Saved data entries:
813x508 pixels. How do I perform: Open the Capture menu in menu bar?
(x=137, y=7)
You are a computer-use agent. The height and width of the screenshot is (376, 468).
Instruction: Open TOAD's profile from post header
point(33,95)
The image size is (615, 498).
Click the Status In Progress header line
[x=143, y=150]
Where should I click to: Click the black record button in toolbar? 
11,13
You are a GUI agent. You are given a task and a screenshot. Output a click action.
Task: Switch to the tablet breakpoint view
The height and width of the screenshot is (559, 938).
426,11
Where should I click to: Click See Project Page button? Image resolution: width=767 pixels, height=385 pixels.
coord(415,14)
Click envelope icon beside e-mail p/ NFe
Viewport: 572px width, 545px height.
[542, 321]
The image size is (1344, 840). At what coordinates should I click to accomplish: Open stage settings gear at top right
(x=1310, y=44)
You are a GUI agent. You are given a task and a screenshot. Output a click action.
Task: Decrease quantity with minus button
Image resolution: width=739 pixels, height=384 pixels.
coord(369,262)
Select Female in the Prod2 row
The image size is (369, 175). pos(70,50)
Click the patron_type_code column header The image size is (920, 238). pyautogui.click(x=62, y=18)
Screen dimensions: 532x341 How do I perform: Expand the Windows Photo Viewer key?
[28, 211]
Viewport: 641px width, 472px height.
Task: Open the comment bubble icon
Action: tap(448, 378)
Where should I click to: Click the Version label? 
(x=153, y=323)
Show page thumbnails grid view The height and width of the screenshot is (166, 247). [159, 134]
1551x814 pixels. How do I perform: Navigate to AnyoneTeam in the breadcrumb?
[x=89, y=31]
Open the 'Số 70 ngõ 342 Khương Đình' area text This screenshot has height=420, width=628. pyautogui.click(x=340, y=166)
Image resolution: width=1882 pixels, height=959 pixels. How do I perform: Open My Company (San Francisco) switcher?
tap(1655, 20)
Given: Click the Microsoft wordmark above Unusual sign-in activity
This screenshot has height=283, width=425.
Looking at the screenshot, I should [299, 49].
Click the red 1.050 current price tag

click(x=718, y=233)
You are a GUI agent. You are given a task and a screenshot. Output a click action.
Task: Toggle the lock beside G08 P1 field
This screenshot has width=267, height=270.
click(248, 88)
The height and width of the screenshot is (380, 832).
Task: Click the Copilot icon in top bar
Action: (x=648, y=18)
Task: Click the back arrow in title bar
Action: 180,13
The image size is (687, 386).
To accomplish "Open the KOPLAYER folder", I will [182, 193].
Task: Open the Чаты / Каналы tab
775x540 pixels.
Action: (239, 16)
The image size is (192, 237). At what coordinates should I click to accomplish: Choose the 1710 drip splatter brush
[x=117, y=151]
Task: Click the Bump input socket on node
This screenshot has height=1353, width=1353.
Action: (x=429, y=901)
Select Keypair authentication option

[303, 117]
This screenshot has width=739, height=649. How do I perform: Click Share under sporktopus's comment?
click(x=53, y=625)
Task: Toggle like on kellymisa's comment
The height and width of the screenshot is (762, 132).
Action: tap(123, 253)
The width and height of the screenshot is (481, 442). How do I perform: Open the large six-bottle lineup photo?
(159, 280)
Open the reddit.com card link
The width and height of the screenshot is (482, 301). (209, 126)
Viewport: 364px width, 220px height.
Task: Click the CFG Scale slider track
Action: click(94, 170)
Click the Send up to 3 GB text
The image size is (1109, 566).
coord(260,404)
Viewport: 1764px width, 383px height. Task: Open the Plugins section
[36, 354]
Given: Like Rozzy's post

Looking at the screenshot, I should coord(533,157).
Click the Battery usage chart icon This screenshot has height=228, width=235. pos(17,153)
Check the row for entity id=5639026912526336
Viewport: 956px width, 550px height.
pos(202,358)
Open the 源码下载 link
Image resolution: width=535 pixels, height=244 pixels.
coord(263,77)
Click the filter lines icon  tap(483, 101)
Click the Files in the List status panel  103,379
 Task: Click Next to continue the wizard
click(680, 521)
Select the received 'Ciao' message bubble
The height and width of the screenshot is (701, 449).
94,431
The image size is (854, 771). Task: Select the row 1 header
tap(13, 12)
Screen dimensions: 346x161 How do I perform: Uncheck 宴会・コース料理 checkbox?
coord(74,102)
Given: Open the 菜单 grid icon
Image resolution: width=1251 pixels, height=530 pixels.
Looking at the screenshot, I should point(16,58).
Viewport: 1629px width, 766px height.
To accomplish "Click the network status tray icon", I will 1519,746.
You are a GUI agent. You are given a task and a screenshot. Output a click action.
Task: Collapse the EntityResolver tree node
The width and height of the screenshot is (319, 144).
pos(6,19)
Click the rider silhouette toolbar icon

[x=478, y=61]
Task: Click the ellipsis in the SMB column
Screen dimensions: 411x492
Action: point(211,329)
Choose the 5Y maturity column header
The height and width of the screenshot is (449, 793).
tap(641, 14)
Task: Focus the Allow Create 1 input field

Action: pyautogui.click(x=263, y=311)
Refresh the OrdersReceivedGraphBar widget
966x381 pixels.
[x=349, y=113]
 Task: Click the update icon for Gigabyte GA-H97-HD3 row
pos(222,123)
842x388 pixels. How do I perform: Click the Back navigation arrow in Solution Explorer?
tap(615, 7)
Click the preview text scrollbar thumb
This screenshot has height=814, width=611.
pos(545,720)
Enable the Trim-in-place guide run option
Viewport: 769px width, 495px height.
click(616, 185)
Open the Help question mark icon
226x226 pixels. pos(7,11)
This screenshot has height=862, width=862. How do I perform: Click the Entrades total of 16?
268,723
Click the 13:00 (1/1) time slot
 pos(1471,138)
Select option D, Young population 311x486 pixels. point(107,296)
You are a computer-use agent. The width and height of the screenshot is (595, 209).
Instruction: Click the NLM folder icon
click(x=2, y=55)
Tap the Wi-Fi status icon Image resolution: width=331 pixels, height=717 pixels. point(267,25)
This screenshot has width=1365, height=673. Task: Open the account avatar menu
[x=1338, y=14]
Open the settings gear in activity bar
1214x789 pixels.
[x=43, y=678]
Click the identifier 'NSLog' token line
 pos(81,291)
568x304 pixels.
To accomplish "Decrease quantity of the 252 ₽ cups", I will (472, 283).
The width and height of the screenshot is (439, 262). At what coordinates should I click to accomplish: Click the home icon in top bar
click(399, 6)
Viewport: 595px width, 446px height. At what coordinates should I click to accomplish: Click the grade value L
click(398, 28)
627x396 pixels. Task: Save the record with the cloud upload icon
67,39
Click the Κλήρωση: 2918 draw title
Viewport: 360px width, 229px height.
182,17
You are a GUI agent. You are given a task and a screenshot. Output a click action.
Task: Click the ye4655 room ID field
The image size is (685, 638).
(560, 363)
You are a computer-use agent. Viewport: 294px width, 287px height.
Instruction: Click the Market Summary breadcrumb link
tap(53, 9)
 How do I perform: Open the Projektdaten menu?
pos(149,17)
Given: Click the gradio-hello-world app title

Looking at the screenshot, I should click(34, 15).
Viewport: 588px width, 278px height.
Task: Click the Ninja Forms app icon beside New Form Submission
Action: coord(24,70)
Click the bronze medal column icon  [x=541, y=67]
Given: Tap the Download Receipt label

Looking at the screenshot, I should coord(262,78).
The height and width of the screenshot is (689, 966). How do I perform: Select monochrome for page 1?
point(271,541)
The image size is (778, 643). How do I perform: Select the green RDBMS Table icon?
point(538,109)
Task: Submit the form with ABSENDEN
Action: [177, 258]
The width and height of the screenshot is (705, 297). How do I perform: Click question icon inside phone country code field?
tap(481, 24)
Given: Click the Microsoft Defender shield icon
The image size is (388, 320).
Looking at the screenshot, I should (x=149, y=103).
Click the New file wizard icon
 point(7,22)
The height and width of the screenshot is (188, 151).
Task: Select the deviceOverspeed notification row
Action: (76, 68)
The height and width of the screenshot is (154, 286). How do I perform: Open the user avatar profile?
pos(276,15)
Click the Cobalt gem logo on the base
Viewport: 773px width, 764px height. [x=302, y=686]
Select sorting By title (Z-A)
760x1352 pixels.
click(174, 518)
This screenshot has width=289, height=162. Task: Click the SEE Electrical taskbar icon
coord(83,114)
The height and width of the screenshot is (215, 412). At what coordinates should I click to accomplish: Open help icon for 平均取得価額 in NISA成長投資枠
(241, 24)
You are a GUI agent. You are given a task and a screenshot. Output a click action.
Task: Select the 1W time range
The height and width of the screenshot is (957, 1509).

_Activity_
After locating the line with "Click the bronze", please repeat it and every line after it exactly, through the end of the data above.

_Expected output_
Click the bronze medal column icon  [x=541, y=67]
Given: Tap the Download Receipt label

Looking at the screenshot, I should coord(262,78).
The height and width of the screenshot is (689, 966). How do I perform: Select monochrome for page 1?
point(271,541)
The image size is (778, 643). How do I perform: Select the green RDBMS Table icon?
point(538,109)
Task: Submit the form with ABSENDEN
Action: [177, 258]
The width and height of the screenshot is (705, 297). How do I perform: Click question icon inside phone country code field?
tap(481, 24)
Given: Click the Microsoft Defender shield icon
The image size is (388, 320).
Looking at the screenshot, I should (x=149, y=103).
Click the New file wizard icon
 point(7,22)
The height and width of the screenshot is (188, 151).
Task: Select the deviceOverspeed notification row
Action: (76, 68)
The height and width of the screenshot is (154, 286). How do I perform: Open the user avatar profile?
pos(276,15)
Click the Cobalt gem logo on the base
Viewport: 773px width, 764px height. [x=302, y=686]
Select sorting By title (Z-A)
760x1352 pixels.
click(174, 518)
This screenshot has width=289, height=162. Task: Click the SEE Electrical taskbar icon
coord(83,114)
The height and width of the screenshot is (215, 412). At what coordinates should I click to accomplish: Open help icon for 平均取得価額 in NISA成長投資枠
(241, 24)
You are a GUI agent. You are given a task and a screenshot. Output a click action.
Task: Select the 1W time range
The height and width of the screenshot is (957, 1509).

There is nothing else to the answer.